- Work required: Report all lines of the records that contain "each".

- Task inputs:
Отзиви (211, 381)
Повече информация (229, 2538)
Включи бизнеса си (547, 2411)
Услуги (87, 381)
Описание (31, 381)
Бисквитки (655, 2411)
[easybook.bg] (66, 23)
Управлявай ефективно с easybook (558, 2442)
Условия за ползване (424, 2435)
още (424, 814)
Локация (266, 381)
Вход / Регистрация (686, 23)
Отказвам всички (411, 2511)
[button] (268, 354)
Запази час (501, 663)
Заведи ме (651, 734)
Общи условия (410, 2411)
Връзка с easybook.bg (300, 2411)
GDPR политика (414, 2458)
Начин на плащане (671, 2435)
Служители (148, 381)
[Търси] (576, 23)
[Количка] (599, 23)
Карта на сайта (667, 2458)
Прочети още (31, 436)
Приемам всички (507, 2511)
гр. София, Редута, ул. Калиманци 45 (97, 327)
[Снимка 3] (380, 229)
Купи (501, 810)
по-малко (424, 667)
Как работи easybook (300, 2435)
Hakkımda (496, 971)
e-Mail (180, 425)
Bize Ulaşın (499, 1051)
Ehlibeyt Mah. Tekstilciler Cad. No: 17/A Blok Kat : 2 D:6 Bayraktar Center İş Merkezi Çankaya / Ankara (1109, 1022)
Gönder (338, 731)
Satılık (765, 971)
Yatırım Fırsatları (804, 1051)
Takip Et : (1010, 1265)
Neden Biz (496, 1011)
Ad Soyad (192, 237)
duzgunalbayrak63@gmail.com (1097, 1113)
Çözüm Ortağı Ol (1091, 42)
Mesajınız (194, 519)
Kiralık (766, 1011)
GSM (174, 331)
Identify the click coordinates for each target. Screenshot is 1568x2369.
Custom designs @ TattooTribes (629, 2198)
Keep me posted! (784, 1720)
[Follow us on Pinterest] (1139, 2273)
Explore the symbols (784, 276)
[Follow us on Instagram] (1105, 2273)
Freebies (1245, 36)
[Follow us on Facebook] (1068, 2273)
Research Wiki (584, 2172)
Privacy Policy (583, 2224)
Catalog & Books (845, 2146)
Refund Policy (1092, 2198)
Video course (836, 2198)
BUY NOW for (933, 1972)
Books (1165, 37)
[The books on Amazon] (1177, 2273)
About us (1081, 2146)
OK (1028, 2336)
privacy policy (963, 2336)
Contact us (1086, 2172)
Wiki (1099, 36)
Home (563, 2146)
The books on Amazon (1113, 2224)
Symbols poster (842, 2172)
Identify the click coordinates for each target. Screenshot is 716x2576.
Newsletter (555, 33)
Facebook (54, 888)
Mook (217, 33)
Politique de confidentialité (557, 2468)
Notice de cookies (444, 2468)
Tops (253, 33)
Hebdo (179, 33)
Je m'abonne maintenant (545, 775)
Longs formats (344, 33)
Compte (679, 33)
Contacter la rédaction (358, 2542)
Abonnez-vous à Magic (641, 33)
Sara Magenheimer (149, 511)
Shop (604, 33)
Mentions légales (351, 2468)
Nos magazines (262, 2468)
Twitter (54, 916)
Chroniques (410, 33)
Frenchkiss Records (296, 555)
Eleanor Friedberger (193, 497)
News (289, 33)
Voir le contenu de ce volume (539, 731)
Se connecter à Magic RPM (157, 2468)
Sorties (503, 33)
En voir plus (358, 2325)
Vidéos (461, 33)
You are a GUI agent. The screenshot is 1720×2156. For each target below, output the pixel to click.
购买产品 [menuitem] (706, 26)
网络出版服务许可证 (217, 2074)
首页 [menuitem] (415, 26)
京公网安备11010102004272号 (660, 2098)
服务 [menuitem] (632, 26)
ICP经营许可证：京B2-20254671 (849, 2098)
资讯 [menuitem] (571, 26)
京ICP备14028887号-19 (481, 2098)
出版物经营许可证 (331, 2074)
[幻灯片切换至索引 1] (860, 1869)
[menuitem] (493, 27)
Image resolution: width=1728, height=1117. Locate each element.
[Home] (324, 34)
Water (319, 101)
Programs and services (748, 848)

- Solution:
Identify the click coordinates for each target. Screenshot is 1568x2369.
Identify the click coordinates for each target. Screenshot is 716x2576.
You are a GUI agent. The screenshot is 1720×2156. For each target below, output the pixel to click.
Image resolution: width=1728, height=1117. Locate each element.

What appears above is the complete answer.